There are lots of different types of tax credits. Many are for businesses, but there are several credits for individuals that can save you substantial money. One of these is the retirement tax credit, also called the Saver's Credit. It's designed to benefit people with modest incomes who save for their retirement. You qualify for the credit if:

  • you are age 18 or oder
  • you’re not a full-time student
  • no one else (such as your parents) claims an exemption for you on their tax return, and
  • your adjusted gross income (in 2014) is not more than: $60,000 if your filing status is married filing jointly, $45,000 if your filing status is head of household, or $30,000 if your filing status is single, married filing separately, or qualifying widow(er).

To get the credit, you must invest in a traditional or Roth IRA, 401(k) plan, SIMPLE IRA, employee SEP, 403(b) annuity, or governmental 457 plan. Check the IRS website for the annually adjusted income limits.

Rollover contributions aren’t eligible for the Saver’s Credit. Also, your eligible contributions may be reduced by any recent distributions you received from a retirement plan or IRA.

The actual amount of the credit depends on the retirement contributions you make and your credit rate. Your credit rate can be as low as 10% or as high as 50%. Your credit rate depends on your income and your filing status. To determine your credit rate, see IRS Form 8880, Credit for Qualified Retirement Savings Contributions. The most a single person can get is $1,000. The most a married couple filing jointly can receive is $2,000 per spouse.

Example: Jill, who works at a retail store, is married and earned $30,000. Her husband was unemployed and did not have any earnings that year. Jill contributed $1,000 to her IRA. After deducting her IRA contribution, the adjusted gross income shown on her joint return is $29,000. Jill may claim a 50% credit, $500, for her $1,000 IRA contribution.

This is a nonrefundable credit. This means that the amount of the credit in any year cannot be more than the amount of tax that you would otherwise pay (not counting any refundable credits) for the year. If your tax liability is reduced to zero because of other nonrefundable credits, such as the tax credit for child and dependent care expenses, then you will not be entitled to this credit.

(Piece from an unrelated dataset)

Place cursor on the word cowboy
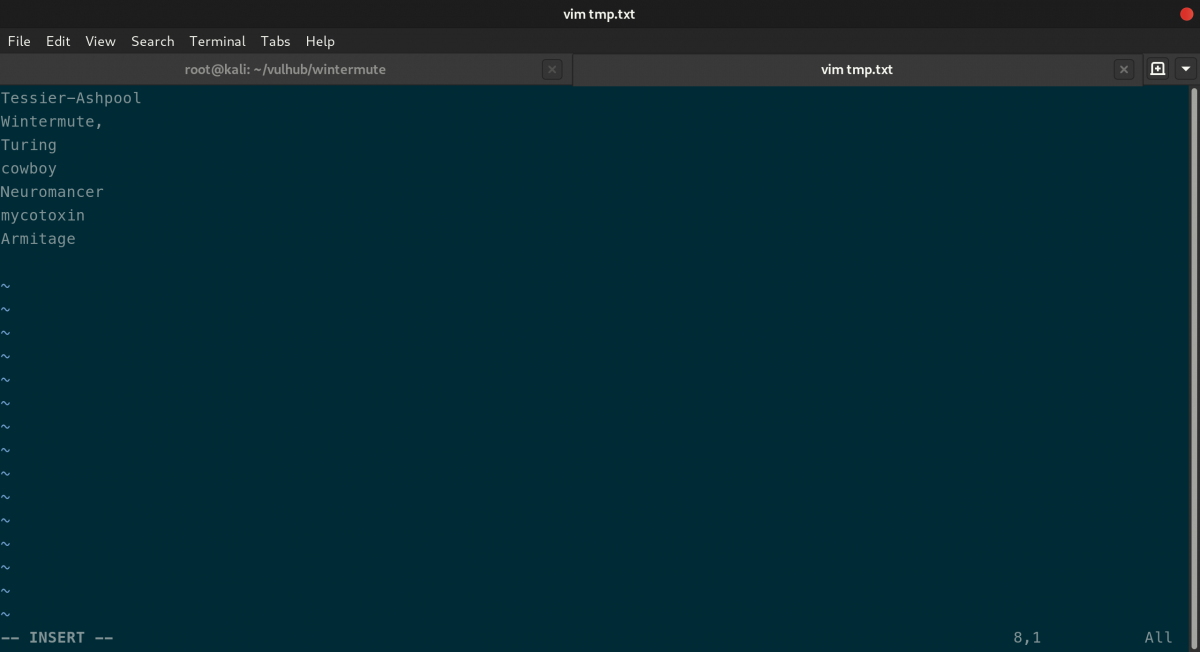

You can file your tax return claiming a traditional IRA contribution before the contribution has actually been made. Generally, the contribution must be made by the due date of your return, not including extensions. For most people, this means that contribtutions must be made April 15th. Additionally, you can make a contribution to your IRA by having your income tax refund (or a portion of your refund), if any, paid directly to your traditional IRA or Roth IRA.

by: , J.D.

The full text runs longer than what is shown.